* START *
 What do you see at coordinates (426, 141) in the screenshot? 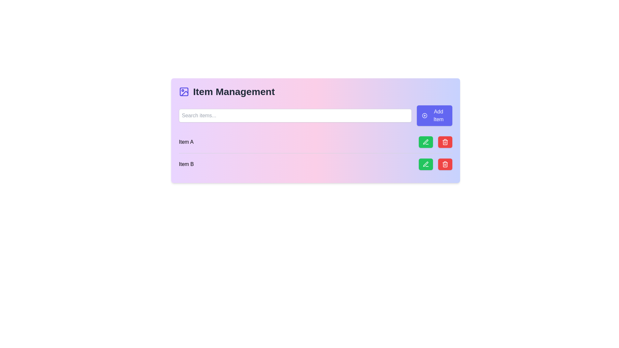
I see `the pencil button with a green background located in the lower section of the second list item ('Item B')` at bounding box center [426, 141].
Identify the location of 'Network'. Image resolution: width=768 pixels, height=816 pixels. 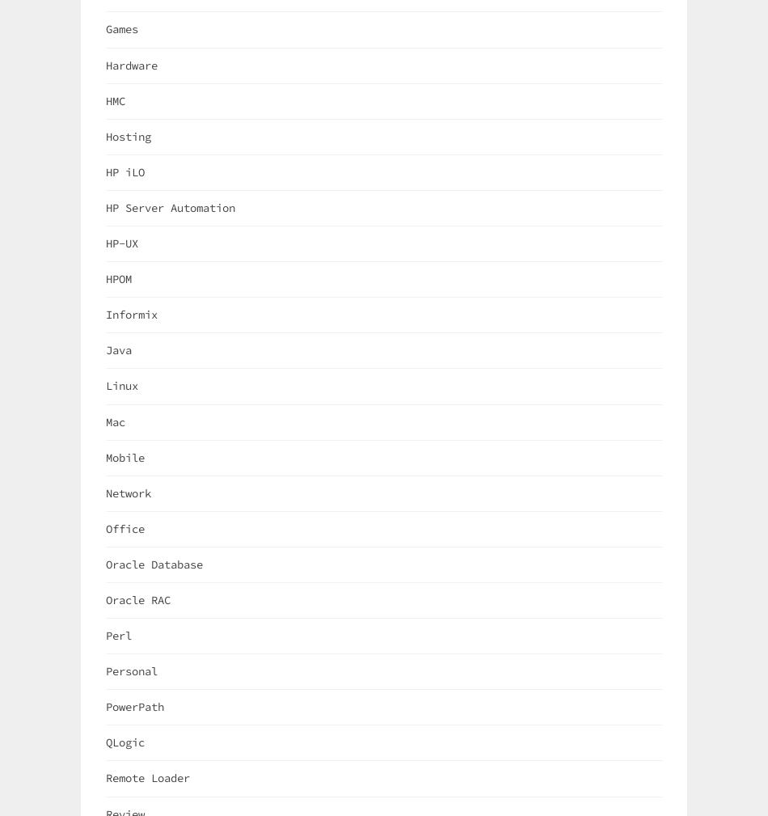
(106, 492).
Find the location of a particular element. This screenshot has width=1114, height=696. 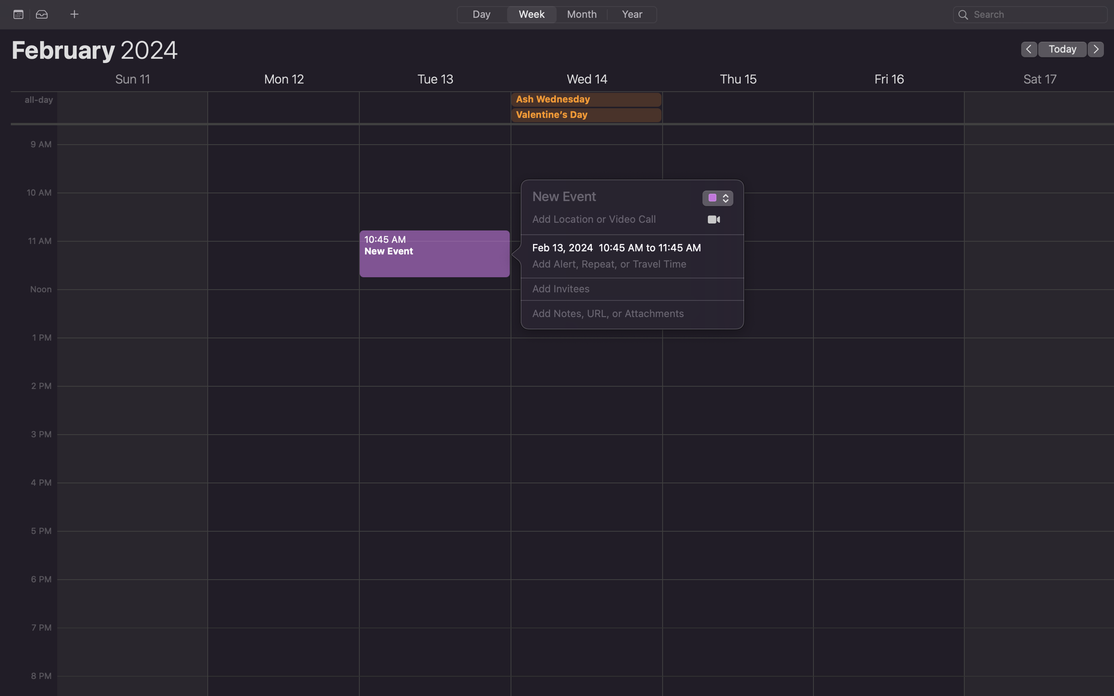

Input the email "jane@gmail.com" into the "add invitees" field and submit is located at coordinates (622, 289).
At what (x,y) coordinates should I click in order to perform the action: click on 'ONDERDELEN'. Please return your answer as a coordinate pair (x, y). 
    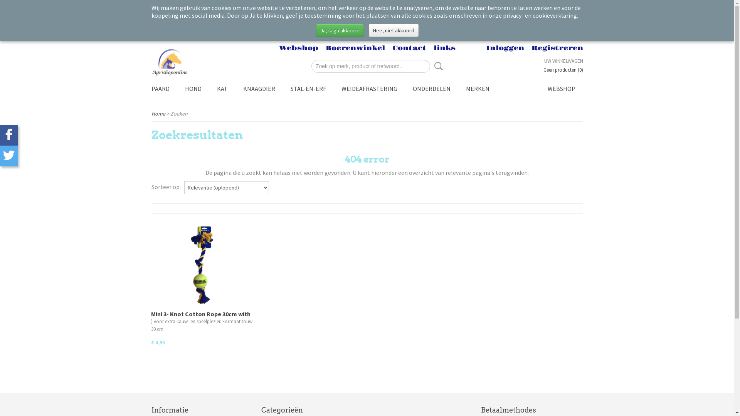
    Looking at the image, I should click on (431, 88).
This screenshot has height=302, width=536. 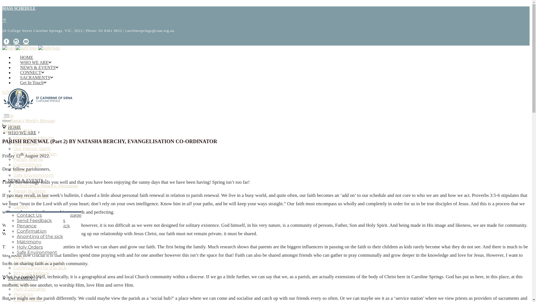 What do you see at coordinates (30, 196) in the screenshot?
I see `'Parish Calendar'` at bounding box center [30, 196].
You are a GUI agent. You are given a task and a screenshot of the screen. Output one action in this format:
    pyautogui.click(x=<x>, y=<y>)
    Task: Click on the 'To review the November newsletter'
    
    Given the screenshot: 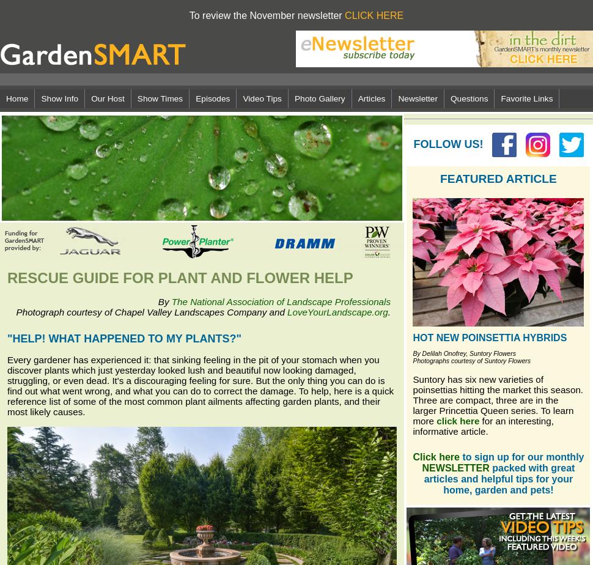 What is the action you would take?
    pyautogui.click(x=266, y=15)
    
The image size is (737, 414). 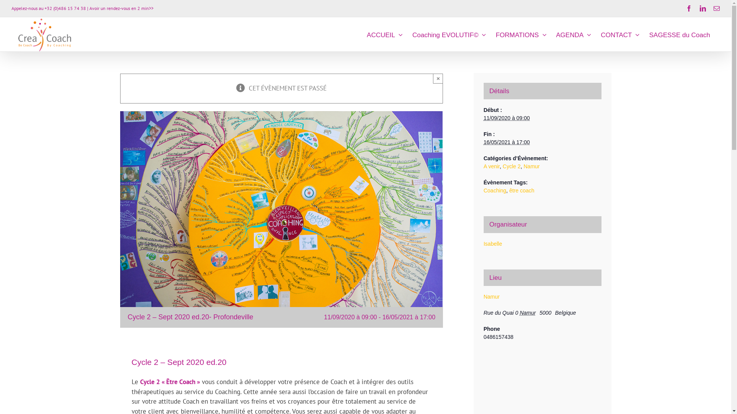 What do you see at coordinates (702, 8) in the screenshot?
I see `'LinkedIn'` at bounding box center [702, 8].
* END *
» **Problem description**
Retype the listing from its first line through the line containing "(106, 492).", including that line. Leave the pictures out.

» **Finished answer**
 What do you see at coordinates (426, 141) in the screenshot? 
I see `the pencil button with a green background located in the lower section of the second list item ('Item B')` at bounding box center [426, 141].
Identify the location of 'Network'. Image resolution: width=768 pixels, height=816 pixels. 
(106, 492).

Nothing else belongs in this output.